Lantunan suarat takbir menggema
saling bersautan, suara tabuh bedug menambah kesemarakan, petasan dan kembang
api menghiasi awan, tawa canda anak-anak melukiskan kebahagiaan. Surau,
mushollah, dan masjid kian ramai dipadati kaum tua dan kaum muda. Tidak peduli
usia, bersama mereka melantunkan kata untuk membesarkan nama sang maha kuasa.
Demikain gambaran kecil malam takbir di bumi Nusantara.
Hingga fajar menjelang suara takbir kian berkumandang lantang. Sampai
pagi tiba, masyarakat berbondong bersama mendatangi surau, mushollah, dan
masjid. Seraya bersama, laki, perempuan, tua, muda mengumandangkan takbir.
Sambil duduk bersimpuh menengadahkan wajah ke kiblat dengan khidmat, semua
melaksanakan sholat dan mendengarkan nasihat.

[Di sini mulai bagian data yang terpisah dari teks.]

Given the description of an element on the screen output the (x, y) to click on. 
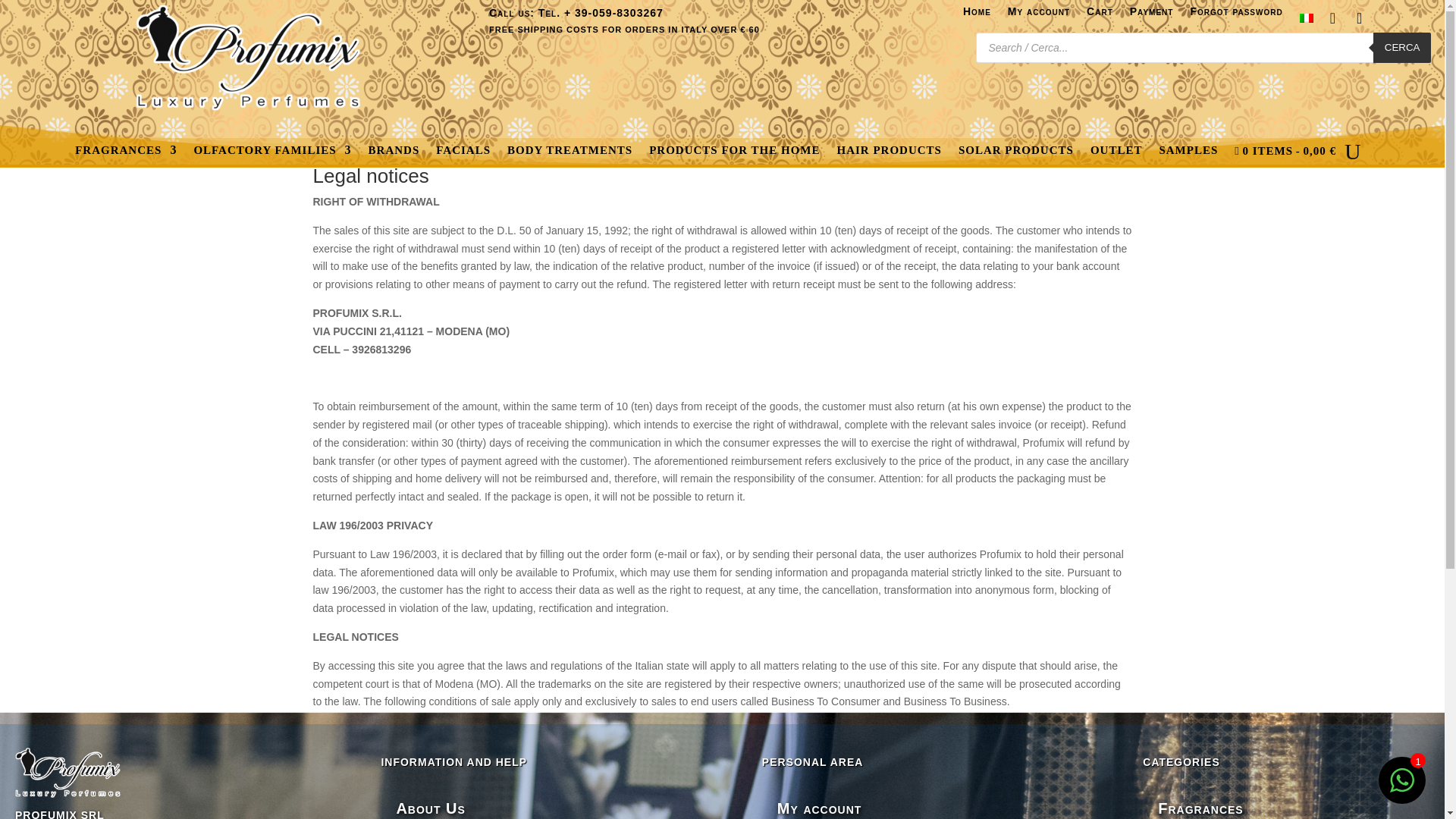
Cart (1099, 20)
Start shopping (1285, 154)
My account (1038, 20)
FRAGRANCES (125, 154)
Forgot password (1235, 20)
Profumix Luxury Perfumes (67, 771)
Home (976, 20)
CERCA (1402, 47)
logo-profumixluxury-ev (248, 57)
Payment (1151, 20)
OLFACTORY FAMILIES (271, 154)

Senandung sholawat menghiasai
saling rangkul, cium, dan bersalaman. Berharap semua dosa dan kesalahan diampunkan.
Lepas ,menghadap sang Illahi, semua pergi ke rumah masing-masing. Keluar
kembali dengan baju koko, gamis, kerudung baru. Dan tak jarang cincin dan
gelang emas juga menghias.
Pintu rumah dan gerbang dibuka,
pertanda siapa saja boleh bertandang. Kembali saling rangkul, cium dan bersalaman mewarnai. Dan
disertai ucapan maaf memaafkan.Tidak peduli usia dan agama, semua orang “me-lEbar”
keliling kampung. Yang muda yang bertandang, yang tua yang dikandang. Demikain
tradisi saling menghormati yang masih terpelihara dengan baik.

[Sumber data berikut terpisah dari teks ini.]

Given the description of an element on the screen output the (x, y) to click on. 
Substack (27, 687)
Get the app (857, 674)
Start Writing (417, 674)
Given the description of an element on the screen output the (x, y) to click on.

Sambil tersenyum dan sorak
gembira anak-anak menggengam uang hasil pemberian. Biasanya orang tua yang cukup mapan memberikan uang lembaran
dengan nilai yang sedang kepada anak-anak. Hal tersebut bertujuan untuk
menyenangkan anak-anak kecil, meskipun jumlahnya tidak seberapa.
Hingga siang menjelang, tradisi
bertandang dilanjutkan ke tempat sanak saudara yang lebih tua. Di rumah orang
tua, saudara tertua, atau orang yang dituakanlah biasanya “kumpul-kumpul”
kembali dilakukan. Belasan toples berisi kue “tar-nanas”, castengel, astor,
kacang mede, dan beberapa cemilan khas hari raya juga disuguhkan.
Ketupat, lontong, lemang menjadi
suguhan yang tidak ketinggalan. Di tambah kuah kari, semur, dan rendang yang semakin menggugah. Tawa dan canda tak
pelak menghiasi santap makan. Riang dan rengek anak juga semakin meramaikan
suasana.
Demikian gambaran hari nan fitiri
di bumi Nusantara pertiwi, Desa Larangan, Tangerang tepatnya. Hingga kini tradisi masih membumi dan
terpelihara di benak dan sanubari setiap generasi. Meski usang dimakan zaman,
namun tetap kokoh dan kuat terpatri dalam diri.